Inside Out is not a kid’s film. By all appearances it looks like a kids film, the colourful design; the energetic characterisation; the sheer marketablity, but there are concepts that are play here which kids might not be able to grasp. It’s very cerebral film, no pun intended, that wants to explore change and sadness in an eleven year old’s life. The film asks the question ‘why be sad’ and it does an admirable job of answering it, but there are some very subtle emotions that I’m not sure all children will pick up on. But maybe I’m underestimating eleven year old’s.
Disney-Pixar’s latest film follows Riley Anderson, an eleven year old girl who is forced to leave her home in Minnesota and relocate to San Francisco when her father acquires a new job. This transition is explored through quintet of emotions in Riley’s head which control her feelings with the control panel. As riley experiences new things, she gains memories. Some of these are core memories which power her personality, such as her love of hockey or being silly. The emotions, Joy, Sadness, Disgust, Fear and Anger, do not understand Sadness role in the group and routinely ostracise her with the intent of keeping Riley as happy as possible.
On the first day in the new school, Riley cries in class. Internally this is because Sadness keeps touching memories, making Riley view them negatively. This experience produces a sad core memory for the first time ever, but Joy is determined not to allow it to reach it’s destination. Sadness, of course, wants her contribution to be included. A struggle ensues and both Joy and Sadness, along with the core memories are sucked through into the memory bank. As the two emotions journey back to the main brain centre, Riley becomes increasingly despondent without the core memories to power her personality.
By the end of the film, Joy has learned that Sadness has her place, just like the rest of them. She is able to emphasise with Riley’s imaginary friend, which gets him to point out the directions faster that Joy’s insistence to simply think happy thoughts. She is also correct about abstract thought being a dangerous short cut, but works out the solution. Sadness also rightfully advises Joy that scaring Riley will wake her faster than excitement. But it isn’t until Joy falls into the memory dump that she understands that every memory is good and bad.
The lesson is that sadness has its place in any well balanced emotional state. But there are implications which may not be caught by all audiences. For instance, Riley becomes distant after she cries at school because the sad core memory did not reach the hub in headquarters. The suggestion there is that Riley’s emotional state crumbles because she did not deal with her sadness. By trying to avoid it and think happy thoughts or pretend to smile, Riley ignores the sadness inside. It isn’t until the end when Joy allows Sadness to operate the control panel that Riley confronts her feelings about the move. Her sadness brings her family together and creates a new core memory, one that is a mixture of joy and sadness. Maybe it could be called bitter-sweet.
Our emotions are much more psychologically complex than the film makes them out to be but the film does touch on some heavy issues by showing Riley becoming borderline depressed and being forced to accept her sad feelings in order to move on and adjust.
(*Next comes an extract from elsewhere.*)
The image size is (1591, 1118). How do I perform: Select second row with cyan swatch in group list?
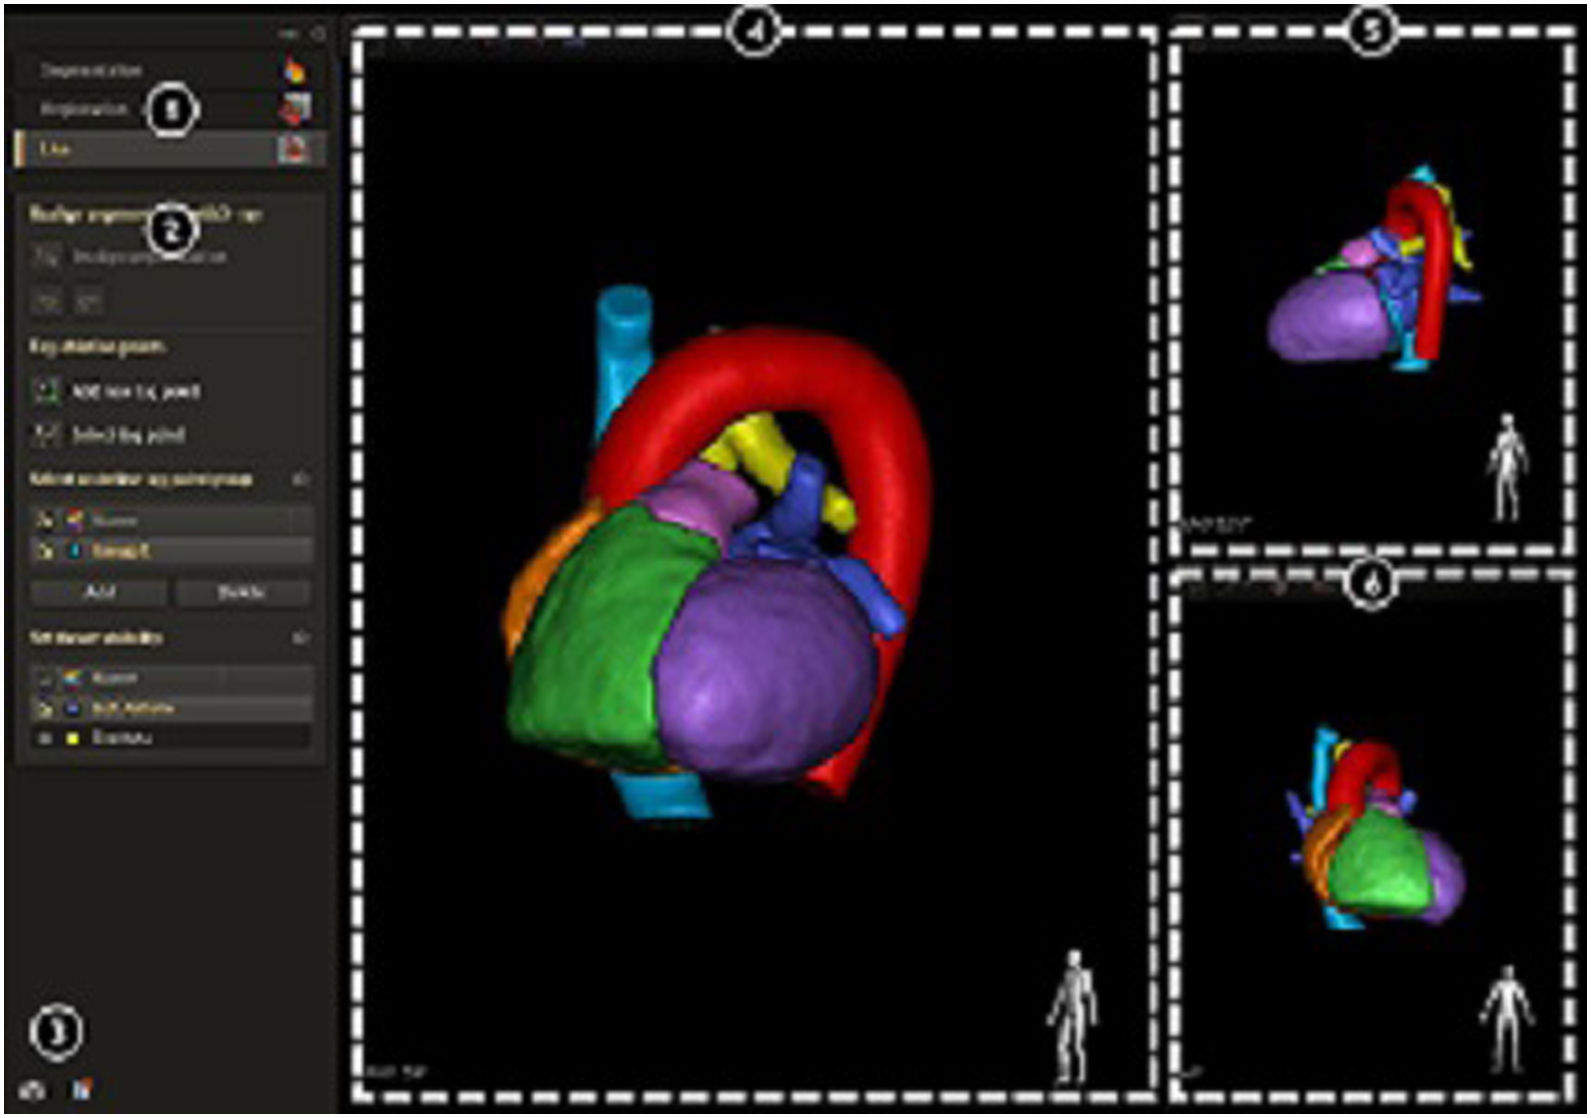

And it is an important lesson to many children, who at eleven are certainly starting to experience more change and responsibility in their lives. But I’m not sure the film does a good job of really indicating how necessary all the emotions are. People want to be happy, but, even though certain situations call for other emotions, no one really wants to be sad, afraid, disgusted or angry.
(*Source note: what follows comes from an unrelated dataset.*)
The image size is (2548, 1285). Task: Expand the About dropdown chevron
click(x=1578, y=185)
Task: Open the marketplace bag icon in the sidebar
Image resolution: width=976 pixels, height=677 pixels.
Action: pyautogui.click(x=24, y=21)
What is interesting are the little forays into the mind space of other characters. For Riley, Joy is her dominant emotion. Her mother on the other hand has Sadness at the helm of her control panel. Anger rules in the Dad’s head space. Is that something that changes as they get older? That’s a really unnerving idea if we all start out with Joy managing our minds but other emotions take control as we get older. As if happiness isn’t a priority for adults. On the other hand, it might just indicate that everyone has different emotional formations. It’s still rather unfair to think that one person might be managed by Sadness their entire life but it is a rather intriguing concept. If Pixar did make a sequel to Inside Out I wouldn’t mind exploring how someone with a different emotional leader might think and react.
This isn’t Pixar’s best film. Not by a long shot. It doesn’t have the same emotional nuances as Up or Toy Story and it isn’t as funny. I did laugh through the film but more so for the subtle brain jokes, such as the train falling into the memory dump indicating that Riley lost her train of thought. In another scene, the brain workers keep sending up a memory of a catchy jingle so that it repeatedly plays in Riley’s head. That was a clever nod to the way tunes can get stuck in our heads. There is a lot of more simple humour so I’d expect the kids to laugh more than their parents.
Inside Out is a film that kids will enjoy but there’s a lot of depth here that an eleven year old just might not get. On top of that, this was a really interesting concept and premise but Pixar only scratched the surface. But it is a fun film that kids will enjoy with a very positive message. By embracing her sadness and accepting the change, Riley is able to restore her core memories and her personality islands. It’s good to know that friendships can be rebuilt and old passions can be refound. Except for imaginary friends. They must be sacrificed for the greater good.